One evening, Jennifer reminded me today, we all ventured out the the Green Door, Kinshasa’s only functioning night club. It was jammed with reporters dancing, or trying to, and prostitutes trying to goad them into something more. Michael and I stood off to the side slightly terrified, and then fully terrified as a swarm of ladies of the night surrounded us, grabbing at our crotches. Michael shouted at them to go away.
Jennifer stepped in and stood in front of us, saying we were both her lovers and hands off. Every day, during the day, Michael and I had watched out for her, the eager 24-year old cub reporter venturing into parts untested, and now here she was, protecting us, as we cowered in a corner of a den of iniquity. This is how it is among reporters, when it is at its best.
I was so, so happy when Michael turned up in DC, and we would linger over long lunches and exchange notes on Iran policy. Michael really missed his days as a reporter and told me he envied my daily grind. I would give him as many vicarious thrills as I could (there ain’t a lot in DC), but mostly I would listen to his insights. Among all the experts I quoted in copy, he was, 17 years after I met him, still the bluntest and most insightful. “Is that good?” He would say, and it always was. And when I posted the article, he would always drop a line — “Great piece!”
I knew he meant it and I also knew he was being generous as always. May his memory be a blessing.”

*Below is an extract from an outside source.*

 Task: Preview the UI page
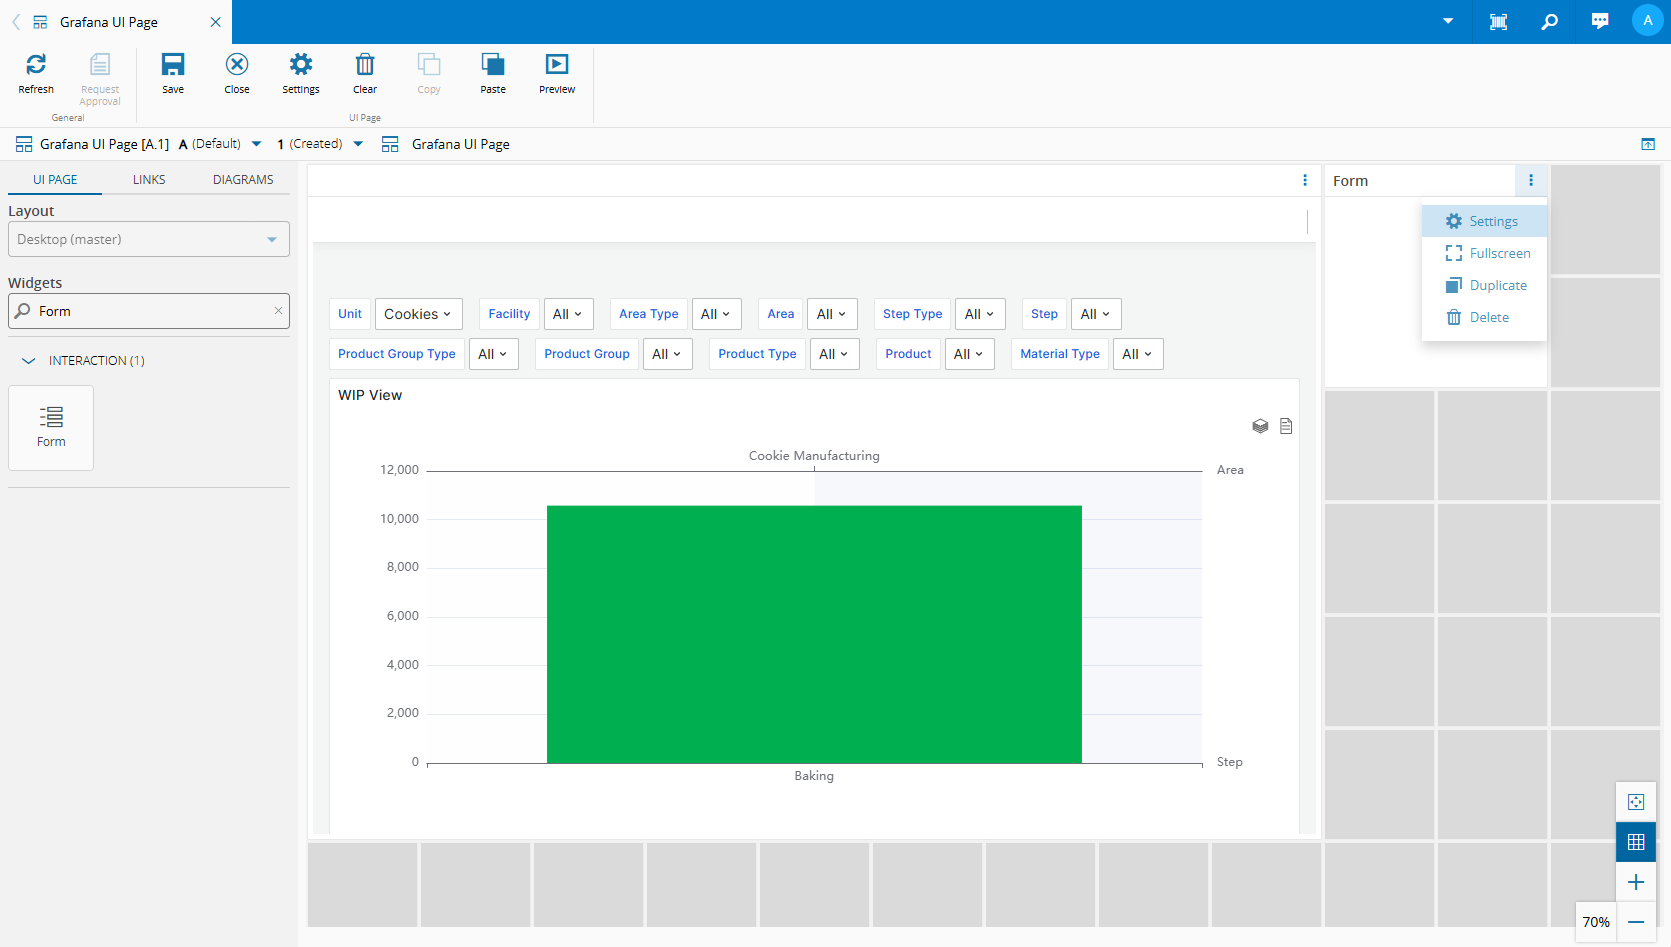[x=557, y=66]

Eva Manasieva, former Bulgarian national radio/tv, Press TV, DW, AP, CNN, Reuters, France24, sringer, now UNIDO:
“The red baseball cap, the way he was writing his stories and breaking the news, always chewing the pencil while concentrating on a story, most of all the example of a father he was for Sarah and Eve, always always there for his daughters. Always smiling, no matter what – and for God’s sake, he had his really hard times, but always positive, living life to the fullest, enjoying and appreciating the simple things – good music, good food, good friends, a good journey. Very sad to hear he’s gone.”